Return each line in the items below that contains the word "Open".

_Provided data_
.....

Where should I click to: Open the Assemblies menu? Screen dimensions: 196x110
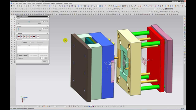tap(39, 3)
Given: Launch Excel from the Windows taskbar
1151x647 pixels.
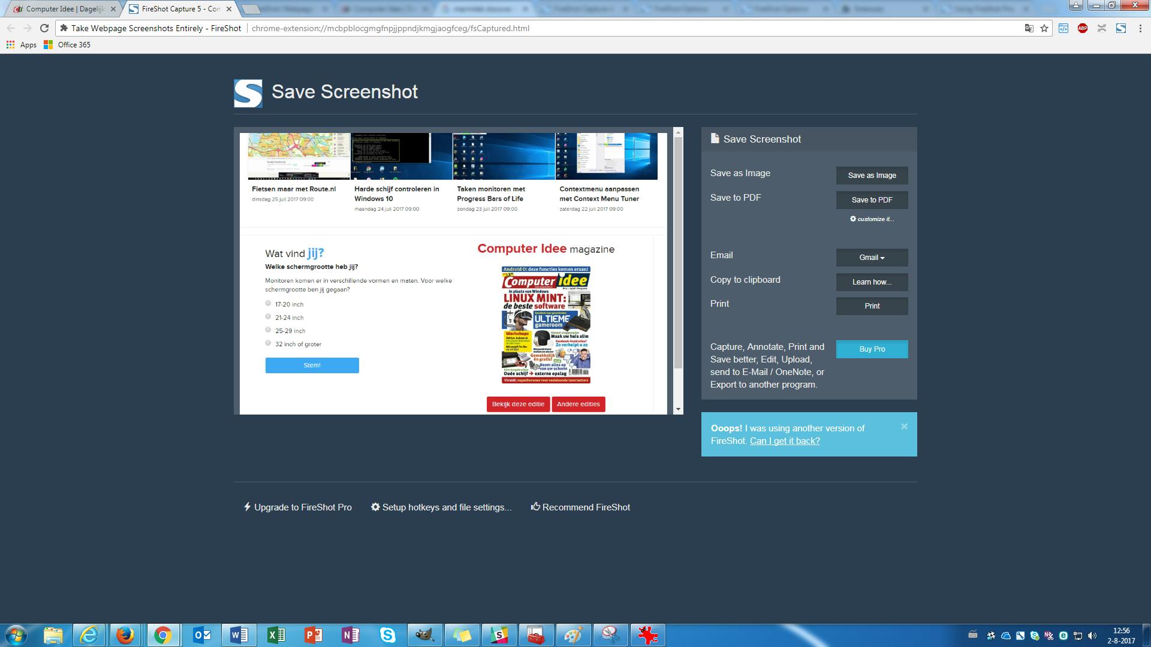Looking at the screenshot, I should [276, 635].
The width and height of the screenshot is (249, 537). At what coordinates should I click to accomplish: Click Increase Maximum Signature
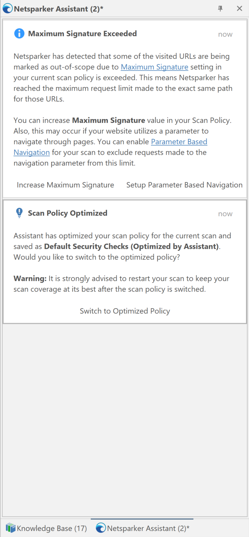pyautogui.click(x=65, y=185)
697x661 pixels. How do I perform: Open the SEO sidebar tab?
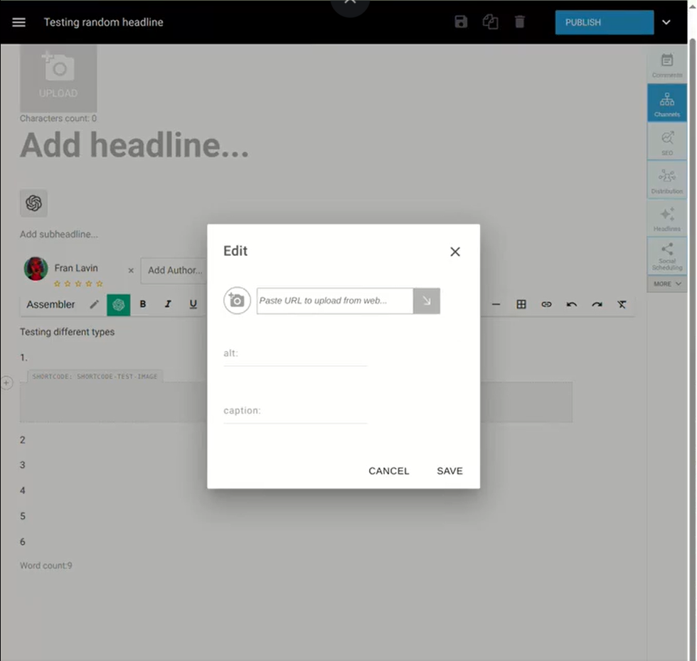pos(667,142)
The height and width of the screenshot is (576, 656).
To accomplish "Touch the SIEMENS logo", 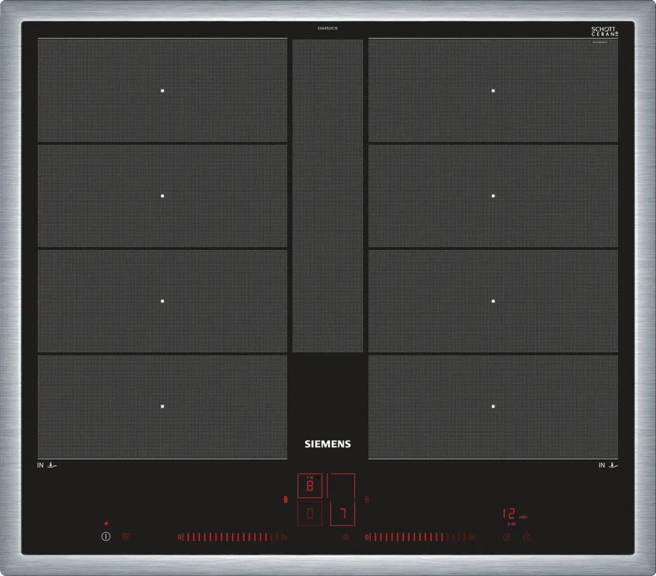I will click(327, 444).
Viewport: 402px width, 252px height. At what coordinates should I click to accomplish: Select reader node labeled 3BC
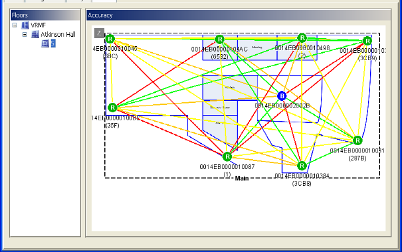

.....

_Solved problem_
Where should I click to: Open the Assemblies menu? Screen dimensions: 196x110
697x661 pixels. How do I perform: Open the SEO sidebar tab?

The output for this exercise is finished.